## Description of the task
Convert the stretch of data below, from the line containing "You are a computer-use" through the end, into a JSON list of strings with one string per line and blank lines omitted. Leave the pictures out of your answer.

[Interface element records]
------------

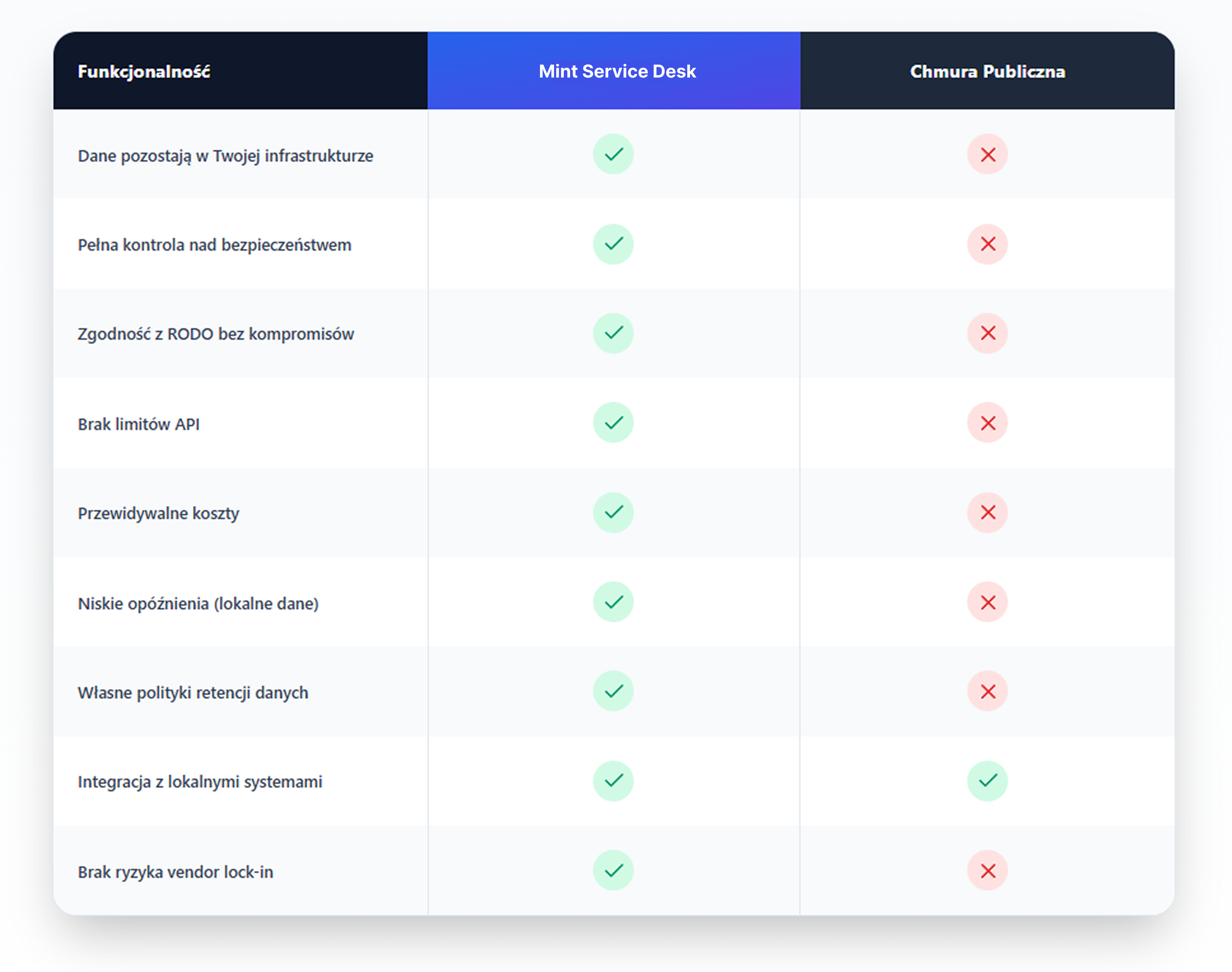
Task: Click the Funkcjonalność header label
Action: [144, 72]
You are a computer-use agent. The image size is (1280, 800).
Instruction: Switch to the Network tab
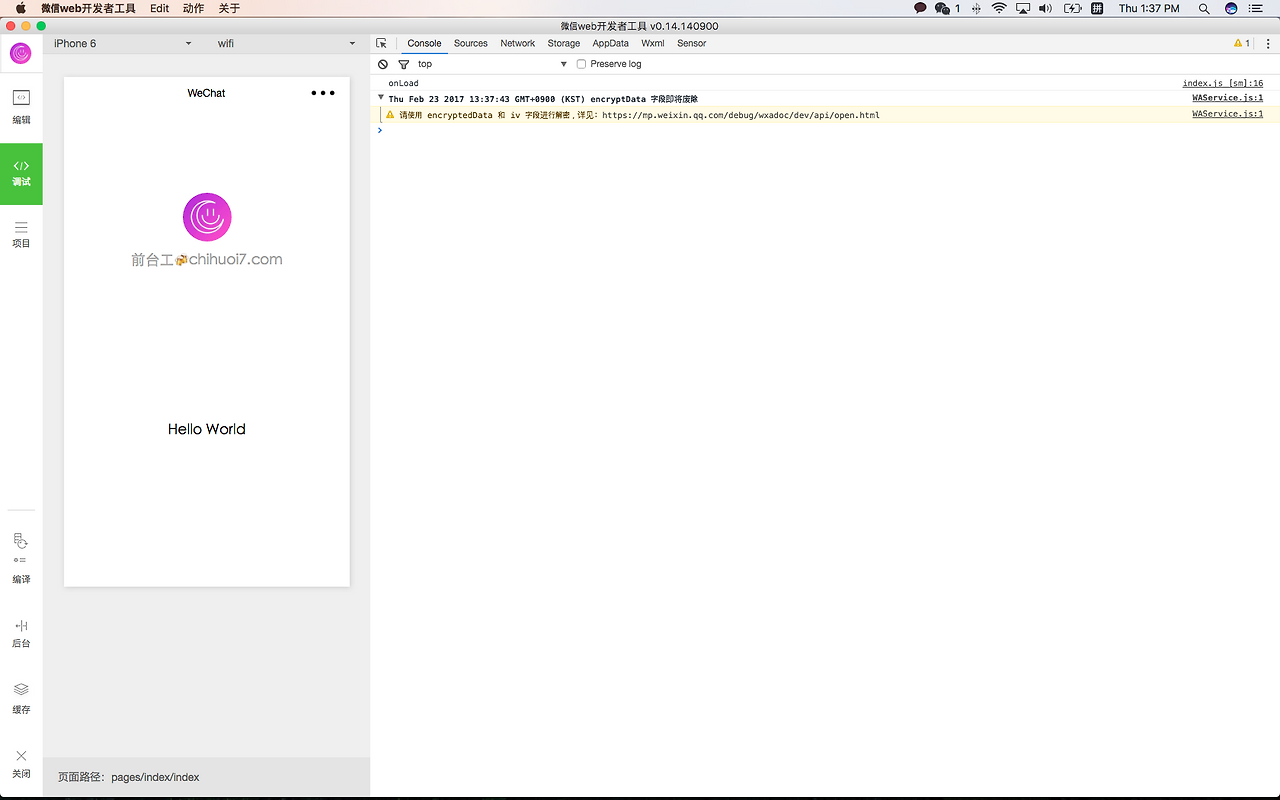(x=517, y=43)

------------

## Worked solution
[
  "You are a computer-use agent. The image size is (1280, 800).",
  "Instruction: Switch to the Network tab",
  "(x=517, y=43)"
]